[Provided records Boundary: Start]

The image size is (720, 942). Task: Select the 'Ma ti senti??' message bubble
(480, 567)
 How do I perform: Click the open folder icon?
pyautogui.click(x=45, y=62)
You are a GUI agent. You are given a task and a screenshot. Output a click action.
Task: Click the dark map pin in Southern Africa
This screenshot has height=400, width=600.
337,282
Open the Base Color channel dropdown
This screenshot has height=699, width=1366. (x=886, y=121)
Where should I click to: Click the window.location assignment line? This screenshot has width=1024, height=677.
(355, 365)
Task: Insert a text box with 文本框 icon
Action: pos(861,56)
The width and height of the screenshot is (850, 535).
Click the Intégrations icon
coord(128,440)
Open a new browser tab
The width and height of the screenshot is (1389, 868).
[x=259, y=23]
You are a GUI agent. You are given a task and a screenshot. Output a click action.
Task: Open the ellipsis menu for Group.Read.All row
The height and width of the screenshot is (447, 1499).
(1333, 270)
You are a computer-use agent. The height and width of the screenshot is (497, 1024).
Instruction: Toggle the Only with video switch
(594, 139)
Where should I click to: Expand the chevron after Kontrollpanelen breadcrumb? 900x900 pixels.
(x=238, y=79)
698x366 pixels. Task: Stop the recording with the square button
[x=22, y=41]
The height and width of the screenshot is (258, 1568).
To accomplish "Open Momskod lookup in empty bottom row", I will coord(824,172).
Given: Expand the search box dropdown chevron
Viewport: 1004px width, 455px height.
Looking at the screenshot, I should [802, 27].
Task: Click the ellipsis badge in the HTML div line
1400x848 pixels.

[Provided records Boundary: End]

*Work required*.
An exact copy of all the material is what is needed.

*Solution to this task*.
The image size is (720, 942). Task: Select the 'Ma ti senti??' message bubble
(480, 567)
 How do I perform: Click the open folder icon?
pyautogui.click(x=45, y=62)
You are a GUI agent. You are given a task and a screenshot. Output a click action.
Task: Click the dark map pin in Southern Africa
This screenshot has height=400, width=600.
337,282
Open the Base Color channel dropdown
This screenshot has height=699, width=1366. (x=886, y=121)
Where should I click to: Click the window.location assignment line? This screenshot has width=1024, height=677.
(355, 365)
Task: Insert a text box with 文本框 icon
Action: pos(861,56)
The width and height of the screenshot is (850, 535).
Click the Intégrations icon
coord(128,440)
Open a new browser tab
The width and height of the screenshot is (1389, 868).
[x=259, y=23]
You are a GUI agent. You are given a task and a screenshot. Output a click action.
Task: Open the ellipsis menu for Group.Read.All row
The height and width of the screenshot is (447, 1499).
(1333, 270)
You are a computer-use agent. The height and width of the screenshot is (497, 1024).
Instruction: Toggle the Only with video switch
(594, 139)
Where should I click to: Expand the chevron after Kontrollpanelen breadcrumb? 900x900 pixels.
(x=238, y=79)
698x366 pixels. Task: Stop the recording with the square button
[x=22, y=41]
The height and width of the screenshot is (258, 1568).
To accomplish "Open Momskod lookup in empty bottom row", I will coord(824,172).
Given: Expand the search box dropdown chevron
Viewport: 1004px width, 455px height.
Looking at the screenshot, I should [802, 27].
Task: Click the ellipsis badge in the HTML div line
1400x848 pixels.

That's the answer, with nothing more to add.